Psych yourself into a confident state of mind

Let’s assume for a minute that you did all the preparation.

You’ve rehearsed your speech in the mirror a hundred times and you’ve drilled yourself with every practicing technique in the book.

And then you still feel nervous.

Scratch that, unless you’re not human, you’re always going to feel nervous. It’s natural and no one gets over it no matter how good of a speaker they are. The most we can do is minimize and channel that feeling over time until we’re barely aware it’s there at all.

That means not letting the quick beating of your chest, or the shaking of your hands, or the judging thoughts in your head to snowball into down a hill of anxiety.

And the way you do that is with a “confidence phrase.” This is a saying that you learn to associate with success and can repeat to yourself in your head or out loud when you’re nervous before a speech (or anything really that gives you the jitters). You need to psych yourself into a different state of mind as soon as you get the jitters before your speech.

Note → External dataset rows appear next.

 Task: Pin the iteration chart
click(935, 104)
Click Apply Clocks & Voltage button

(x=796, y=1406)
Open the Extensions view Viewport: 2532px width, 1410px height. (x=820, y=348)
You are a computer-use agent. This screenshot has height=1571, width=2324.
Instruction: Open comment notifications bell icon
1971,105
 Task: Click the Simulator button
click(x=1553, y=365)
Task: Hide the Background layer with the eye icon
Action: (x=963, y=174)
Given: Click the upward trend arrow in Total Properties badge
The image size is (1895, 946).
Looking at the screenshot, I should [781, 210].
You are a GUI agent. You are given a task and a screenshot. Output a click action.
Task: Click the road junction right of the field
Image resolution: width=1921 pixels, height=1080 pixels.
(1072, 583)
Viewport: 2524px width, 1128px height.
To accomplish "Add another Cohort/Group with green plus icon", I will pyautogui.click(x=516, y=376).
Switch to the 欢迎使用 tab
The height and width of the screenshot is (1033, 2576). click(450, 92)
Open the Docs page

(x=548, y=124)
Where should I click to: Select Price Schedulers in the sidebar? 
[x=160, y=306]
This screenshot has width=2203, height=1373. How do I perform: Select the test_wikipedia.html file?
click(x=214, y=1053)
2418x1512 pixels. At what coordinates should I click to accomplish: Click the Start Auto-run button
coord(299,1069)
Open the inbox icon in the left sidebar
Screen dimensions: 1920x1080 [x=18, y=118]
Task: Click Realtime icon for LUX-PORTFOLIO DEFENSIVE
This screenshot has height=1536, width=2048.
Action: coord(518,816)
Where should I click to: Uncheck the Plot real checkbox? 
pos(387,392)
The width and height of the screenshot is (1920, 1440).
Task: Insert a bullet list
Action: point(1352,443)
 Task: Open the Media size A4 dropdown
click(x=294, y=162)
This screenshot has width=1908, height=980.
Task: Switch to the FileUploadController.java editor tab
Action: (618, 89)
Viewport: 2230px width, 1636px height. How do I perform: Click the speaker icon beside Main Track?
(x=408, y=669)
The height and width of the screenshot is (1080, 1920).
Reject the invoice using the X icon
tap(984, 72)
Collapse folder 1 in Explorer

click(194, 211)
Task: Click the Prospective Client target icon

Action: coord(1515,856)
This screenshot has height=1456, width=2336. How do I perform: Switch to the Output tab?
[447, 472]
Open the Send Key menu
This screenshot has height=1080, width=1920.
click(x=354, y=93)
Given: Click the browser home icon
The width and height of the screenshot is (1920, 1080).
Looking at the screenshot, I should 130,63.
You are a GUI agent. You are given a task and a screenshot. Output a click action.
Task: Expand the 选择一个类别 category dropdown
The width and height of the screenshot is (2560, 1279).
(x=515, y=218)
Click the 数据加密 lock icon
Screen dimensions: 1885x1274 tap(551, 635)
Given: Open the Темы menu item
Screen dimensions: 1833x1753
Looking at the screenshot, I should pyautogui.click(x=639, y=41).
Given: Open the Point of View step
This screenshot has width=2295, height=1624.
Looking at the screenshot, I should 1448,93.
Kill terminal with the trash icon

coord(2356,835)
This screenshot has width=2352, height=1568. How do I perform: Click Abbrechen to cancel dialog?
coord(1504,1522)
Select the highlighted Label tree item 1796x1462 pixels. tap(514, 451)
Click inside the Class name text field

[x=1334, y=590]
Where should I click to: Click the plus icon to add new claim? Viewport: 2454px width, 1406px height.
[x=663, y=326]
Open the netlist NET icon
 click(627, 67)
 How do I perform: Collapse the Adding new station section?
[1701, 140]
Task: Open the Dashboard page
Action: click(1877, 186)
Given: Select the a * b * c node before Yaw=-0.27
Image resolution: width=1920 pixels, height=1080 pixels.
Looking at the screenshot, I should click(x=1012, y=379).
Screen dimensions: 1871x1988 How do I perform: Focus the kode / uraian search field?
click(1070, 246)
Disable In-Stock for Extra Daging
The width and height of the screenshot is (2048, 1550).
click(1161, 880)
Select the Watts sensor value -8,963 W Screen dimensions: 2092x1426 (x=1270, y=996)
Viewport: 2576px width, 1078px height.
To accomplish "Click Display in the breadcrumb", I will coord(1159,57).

It can be something like, “I’m going to nail this. Everyone is going to love this speech.”

Or, “This is just a speech. I’ve been through worse.”

Or as simple as, “Time to kick some butt.”

Your phrase can be anything you want. It can be a motivational quote you like, or even outright self-flattery. If you need to inflate your ego, by all means, go ahead, as long as it makes you feel confident. You might already do this anyways without knowing, so just be more persistent in telling yourself you’re going to succeed.